The film opens with a wide angle shot of distant mountains silhouetted agains the sky beyond the theatre. There are shots of musical gear, flight cases stencilled 'BIRMINGHAM ENGLAND', a nice demonstration of Regis' regional pride. Bugs and cats crawl across the ancient stones. Tree branches and leaves glow around the edge of wide angle shot. O'Connor prowls dressed in a flowery shirt and a well-cut jacket, hitting a guitar, creating the sort of unearthly hum Einstürzende Neubauten like to make before they start grinding up through the gears. But instead of noise, he starts to play the organ melody from Lou Reed's 'Temporary Thing', He flaps his hand on his heart a lot as he coaxes that trademark O'Connor mechanical yet gristly rattle from his gear. It's absolutely banging, partly in the vein of his long-standing British Murder Boys collaboration with Tony Surgeon, but with that heaviness combined with a grittier post punk edge. This is especially pronounced as O'Connor starts yelling enigmatic slogans into a mic – “give me a reason”, “silence is golden / I've been struck dumb”, and similar. As it continues, rhythms becoming heavier and heavier, O'Connor strides around with an antsy energy, as if he's working out what his limbs can do after years of being stuck behind vinyl decks or DJ laptop.
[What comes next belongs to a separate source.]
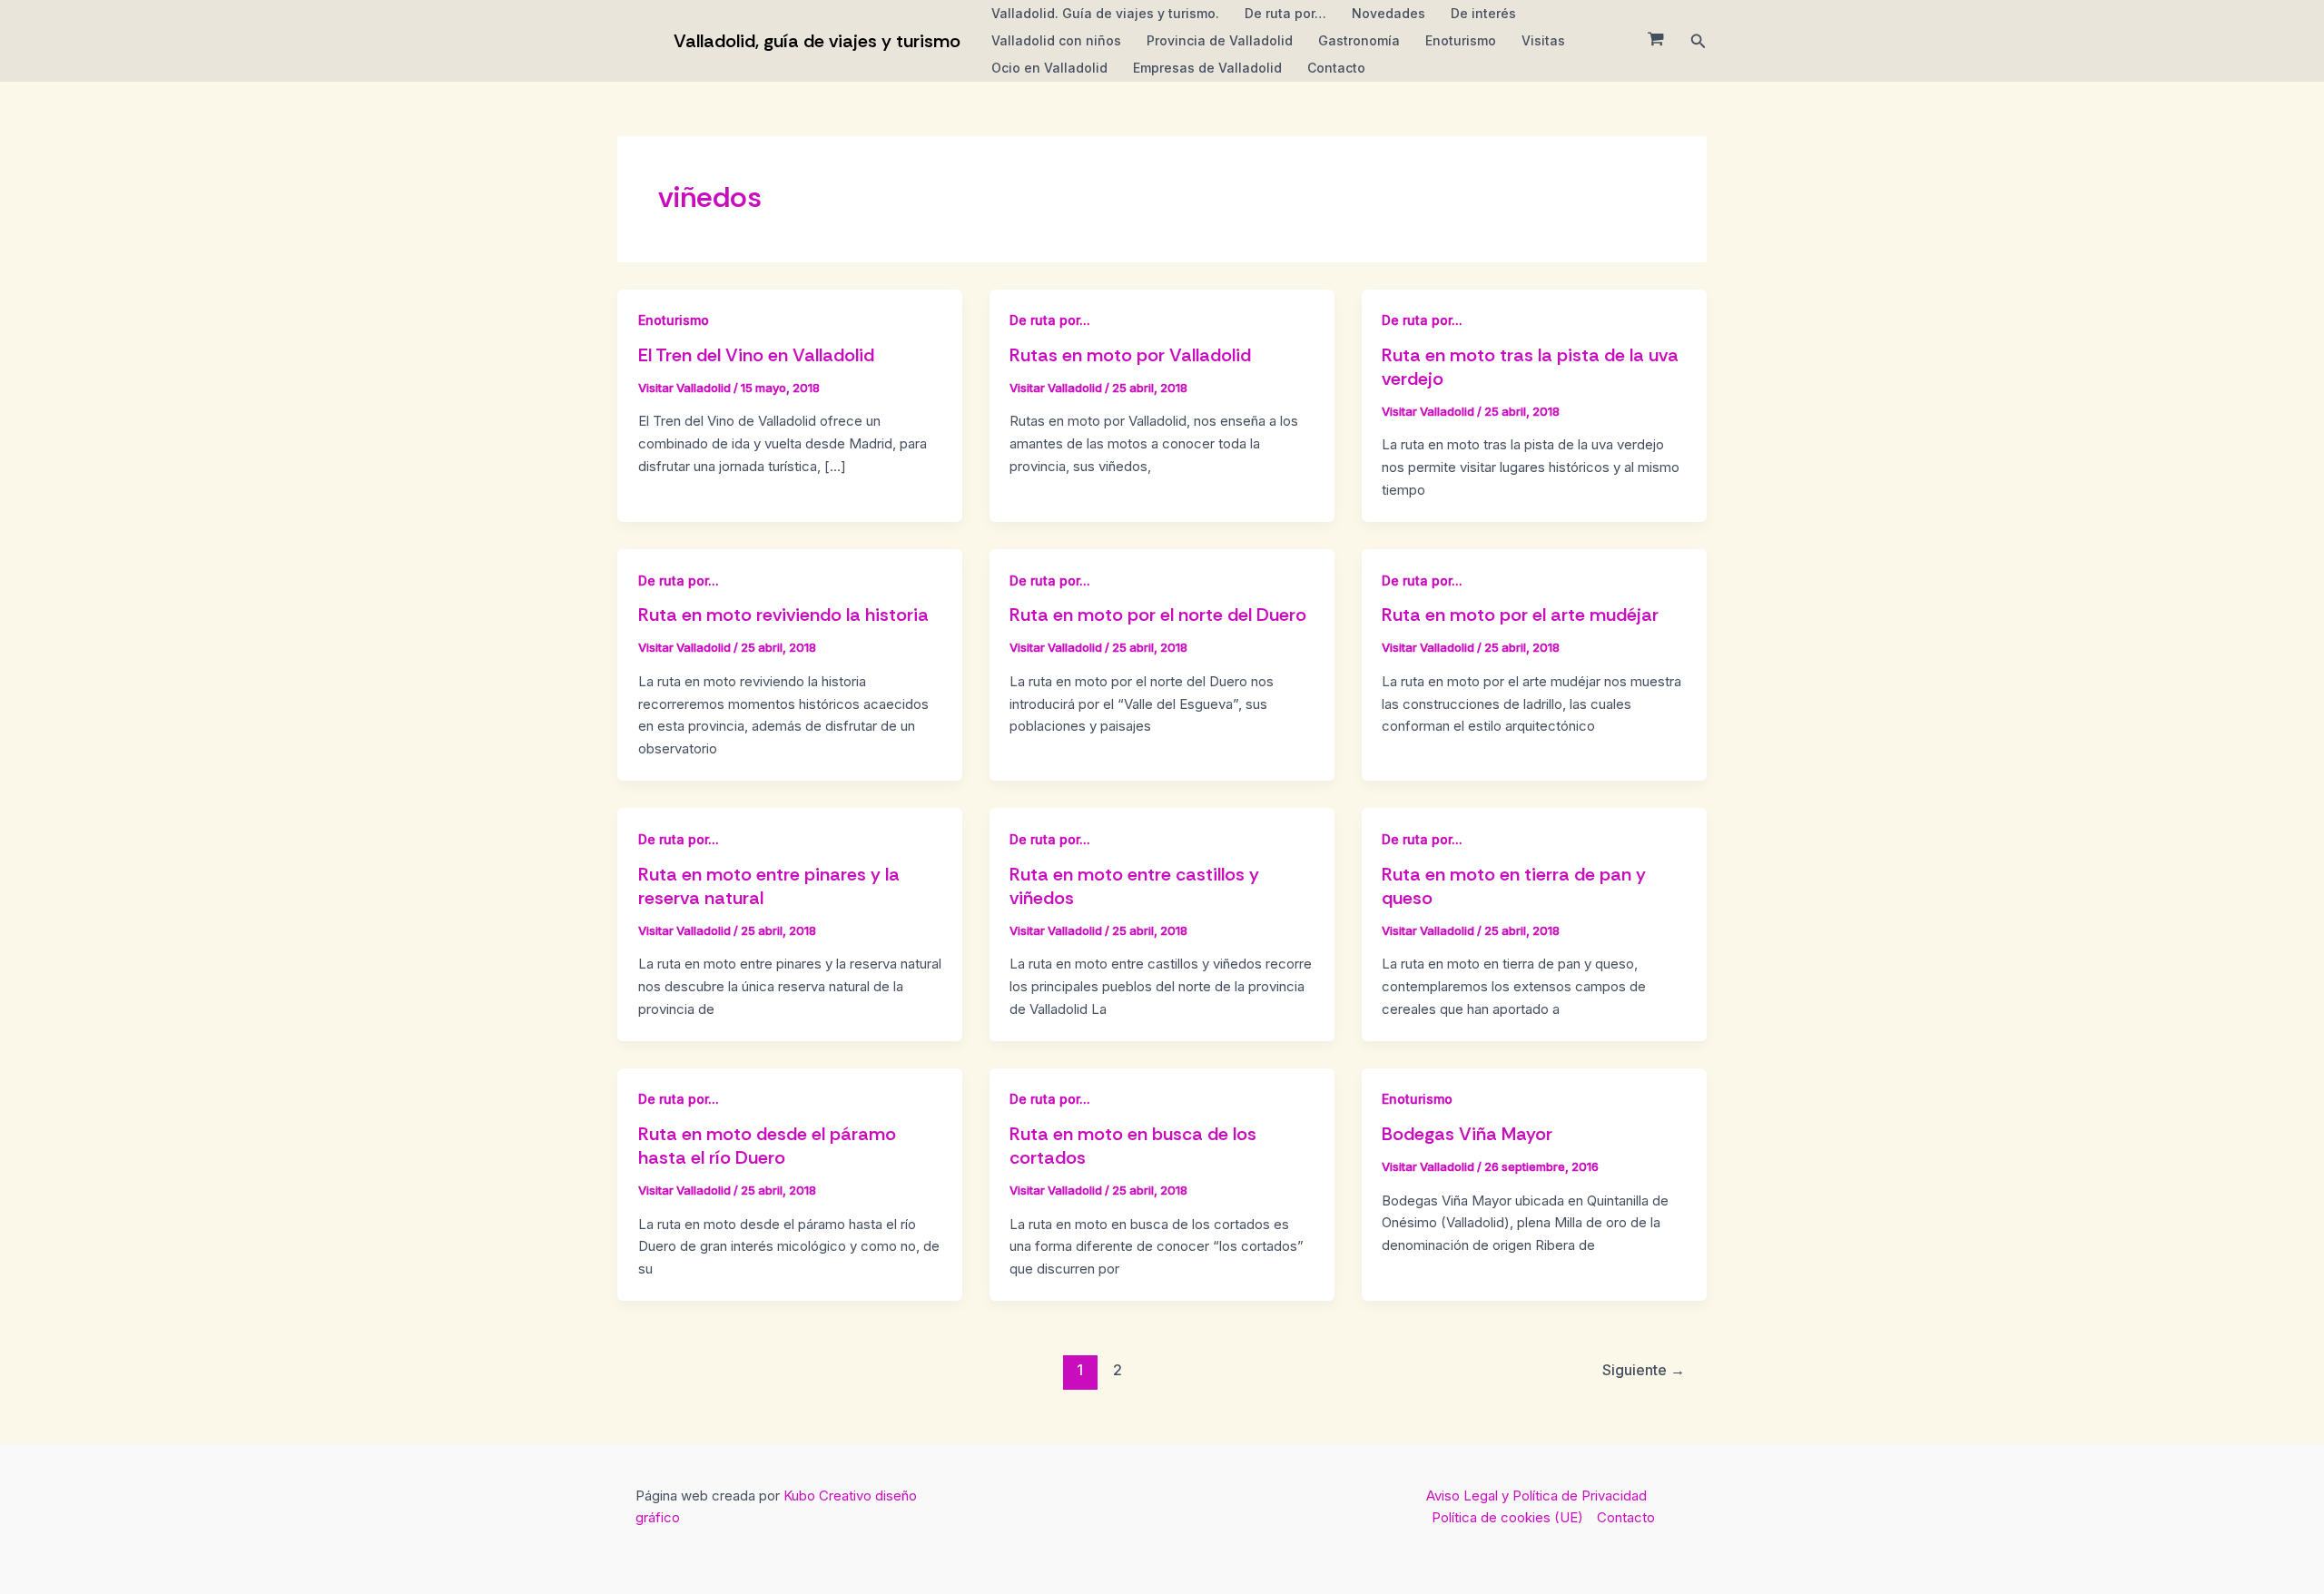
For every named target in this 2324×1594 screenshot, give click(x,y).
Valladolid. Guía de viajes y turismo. (1105, 13)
It ends via abstract samples of rattles and choral vocals before that refrain from 'Temporary Thing' becomes a full and rather affecting cover of the song, O'Connor charging around the middle of the amphitheatre brandishing the microphone stand, tying himself up with the lead, and other such rock & roll antics. It's telling that you could put this on and not look at the footage, and the result would still be a really solid Regis album – that's he's sticking it out as a film only is an act of pleasing bravura.

To turn up in a 2,360-year-old theatre to be filmed prancing around like you're simultaneously auditioning to replace Nick Cave in The Birthday Party and the lead role in a Marc Almond biopic could be an act of ridiculous hubris and gargantuan folly, a mid-life crisis, an Ozymandius on the digital shelves of the Boomkat emporium. Yet this works because O'Connor has long embraced a sense of the absurd in his work, teasing with simultaneous self-deprecation and aggrandisement – an aesthetic ideal that I fear is being lost in our overly sincere and earnest age. Let The Night Return is a suave, entertaining trip of a film, a modern Pink Floyd's Live At Pompeii that unites the saucy chemical generations, slightly ridiculous but utterly unique.